Let \begin{equation} |n,k\rangle = e^{ikx}u_{n,k}(x) \end{equation} be a Bloch state, where $u_{n,k}(x+a)=u_{n,k}(x)$ is the periodic part. We wish to calculate the matrix element $\langle n,k|x|n',k'\rangle$, which the authors claim can be written as \begin{equation} \langle n,k|x|n',k'\rangle = i\delta_{n,n'}\delta_{k,k'}\frac{\partial}{\partial k} + i\delta_{k,k'}X_{n,n'}, \end{equation} where \begin{equation} X_{n,n'} = iN\int_0^ae^{i(k-k')x}u_{n,k}^*(x)\frac{\partial}{\partial k}u_{n',k'}(x) \;\mathrm{d}x. \end{equation} This latter term is physically the inter-band coupling. Note that I am not sure what $N$ is, as I can't see it defined in the paper. Also, the equation for $X_{n,n'}$ is as written in the paper, with $\partial_k$ acting on $u_{n',k'}$.

Question: show the above.

I've tried writing $x=-i\partial_k e^{ikx}$ and integrating by parts, but do not get their expression. I am also generally confused as to how a matrix element $\langle n,k|x|n',k'\rangle$ (which should be a number...?) can be equal to a derivative $\partial_k$.

Answer 1

It seems to me that the equation $|n,k\rangle=e^{ikx}u_{n,k}(x)$ is a bit confusing. I would agree more if it were something like $\langle x|n,k\rangle=e^{ikx}u_{n,k}(x)$. After all, taking a quick look on the paper, they do not write down an equation like that anywhere. So, having said that (I will just offer the intermediate steps and the intermediate steps only, as I have no understanding of the subject!), one can write $$\langle n,k|x|n',k'\rangle=\int \mathrm{d}x \langle n,k| x|x\rangle \langle x|n',k'\rangle$$ and this should be equal to (after substituting $\langle x|n',k'\rangle$) $$\langle n,k|x|n',k'\rangle=\int \mathrm{d}x\,xe^{-i(k-k')x}u^*_{n,k}(x)u_{n',k'}(x).$$ Now, the variable $x$ can be written as $i\partial/\partial k$ and hence $$\langle n,k|x|n',k'\rangle =i\int \mathrm{d}x \frac{\partial}{\partial k} e^{-i(k-k')x}u^*_{n,k}(x)u_{n',k'}(x)$$ The last step involves integrating by parts (but be carefull! $u_{n,k}(x)$ also depends on $k$).
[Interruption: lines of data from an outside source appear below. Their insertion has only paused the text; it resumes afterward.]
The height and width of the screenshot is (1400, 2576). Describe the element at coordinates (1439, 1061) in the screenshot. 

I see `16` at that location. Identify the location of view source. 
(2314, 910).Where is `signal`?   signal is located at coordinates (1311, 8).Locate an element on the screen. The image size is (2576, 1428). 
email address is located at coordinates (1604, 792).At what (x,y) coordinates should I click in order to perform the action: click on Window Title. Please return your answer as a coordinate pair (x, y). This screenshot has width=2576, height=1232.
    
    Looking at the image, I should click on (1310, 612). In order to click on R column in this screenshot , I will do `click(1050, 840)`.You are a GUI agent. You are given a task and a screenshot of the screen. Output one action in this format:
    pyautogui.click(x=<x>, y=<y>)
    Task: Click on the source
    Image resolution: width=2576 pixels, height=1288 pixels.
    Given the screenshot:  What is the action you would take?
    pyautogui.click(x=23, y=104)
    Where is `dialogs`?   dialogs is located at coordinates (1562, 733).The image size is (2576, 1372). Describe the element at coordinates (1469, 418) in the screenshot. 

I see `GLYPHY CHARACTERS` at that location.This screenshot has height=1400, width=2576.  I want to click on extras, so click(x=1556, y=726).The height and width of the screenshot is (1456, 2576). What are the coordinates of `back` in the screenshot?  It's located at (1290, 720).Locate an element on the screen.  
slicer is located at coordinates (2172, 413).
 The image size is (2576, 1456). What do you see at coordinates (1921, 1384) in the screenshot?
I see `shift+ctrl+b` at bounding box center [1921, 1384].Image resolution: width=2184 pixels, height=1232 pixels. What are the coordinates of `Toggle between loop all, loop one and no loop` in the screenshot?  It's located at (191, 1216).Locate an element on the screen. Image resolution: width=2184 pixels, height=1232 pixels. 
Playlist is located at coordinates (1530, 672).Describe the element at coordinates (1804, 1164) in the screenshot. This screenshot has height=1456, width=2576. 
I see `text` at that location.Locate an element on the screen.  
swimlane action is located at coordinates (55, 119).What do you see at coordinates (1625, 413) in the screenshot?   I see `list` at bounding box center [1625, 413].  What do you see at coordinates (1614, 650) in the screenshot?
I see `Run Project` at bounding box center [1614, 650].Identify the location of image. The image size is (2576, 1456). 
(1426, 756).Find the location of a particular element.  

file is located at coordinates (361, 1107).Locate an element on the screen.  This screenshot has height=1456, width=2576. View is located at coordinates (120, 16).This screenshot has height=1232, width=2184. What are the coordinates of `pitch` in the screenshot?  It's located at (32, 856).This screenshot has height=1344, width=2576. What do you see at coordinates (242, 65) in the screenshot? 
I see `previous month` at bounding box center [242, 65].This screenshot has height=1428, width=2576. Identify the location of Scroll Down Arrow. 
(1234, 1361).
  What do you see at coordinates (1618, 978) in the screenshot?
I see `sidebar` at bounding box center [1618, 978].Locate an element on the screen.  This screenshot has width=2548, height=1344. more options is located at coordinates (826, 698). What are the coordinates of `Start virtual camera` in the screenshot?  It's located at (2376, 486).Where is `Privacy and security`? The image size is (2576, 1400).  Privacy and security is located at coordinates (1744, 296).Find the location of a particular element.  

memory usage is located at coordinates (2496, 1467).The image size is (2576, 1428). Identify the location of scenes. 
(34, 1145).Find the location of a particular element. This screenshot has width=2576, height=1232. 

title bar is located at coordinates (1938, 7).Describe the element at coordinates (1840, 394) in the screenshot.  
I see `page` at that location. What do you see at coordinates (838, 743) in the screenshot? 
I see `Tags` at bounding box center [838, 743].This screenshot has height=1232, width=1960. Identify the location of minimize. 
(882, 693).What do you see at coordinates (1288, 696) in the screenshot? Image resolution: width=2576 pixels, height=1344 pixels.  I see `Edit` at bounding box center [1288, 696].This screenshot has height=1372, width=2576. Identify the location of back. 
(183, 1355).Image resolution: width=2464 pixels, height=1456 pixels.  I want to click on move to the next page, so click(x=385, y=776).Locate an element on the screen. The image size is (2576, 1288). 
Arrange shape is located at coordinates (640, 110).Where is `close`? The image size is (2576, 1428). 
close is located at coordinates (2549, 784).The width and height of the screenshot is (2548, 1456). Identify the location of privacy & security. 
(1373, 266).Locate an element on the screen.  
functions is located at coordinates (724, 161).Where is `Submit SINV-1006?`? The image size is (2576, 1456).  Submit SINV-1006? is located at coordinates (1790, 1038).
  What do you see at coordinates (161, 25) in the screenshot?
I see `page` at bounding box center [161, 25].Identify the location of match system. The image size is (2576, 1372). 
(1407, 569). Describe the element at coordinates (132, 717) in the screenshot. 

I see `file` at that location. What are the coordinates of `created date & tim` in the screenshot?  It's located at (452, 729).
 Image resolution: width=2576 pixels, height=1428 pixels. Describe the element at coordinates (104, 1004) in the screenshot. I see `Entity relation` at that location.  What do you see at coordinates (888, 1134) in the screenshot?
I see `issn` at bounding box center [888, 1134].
So, $$\langle n,k|x|n',k'\rangle=i\frac{\partial}{\partial k}\int \mathrm{d}x e^{i(k-k')x}u^*_{n,k}(x)u_{n',k'}(x)-i\int \mathrm{d}x e^{i(k-k')x} \frac{\partial}{\partial k} u^*_{n,k}(x)u_{n',k'}(x).$$

Now, you can see that the second term is of the form given by what you denote as $X_{n,n'}$ and in fact you can use the form to calculate the normalization constant $N$. Moreover, the first term can be identified with the first term provided by you in your post (there is some sort of weird orthogonality relation, but this is for you to figure out)... If there are questions, please do not hesitate to comment.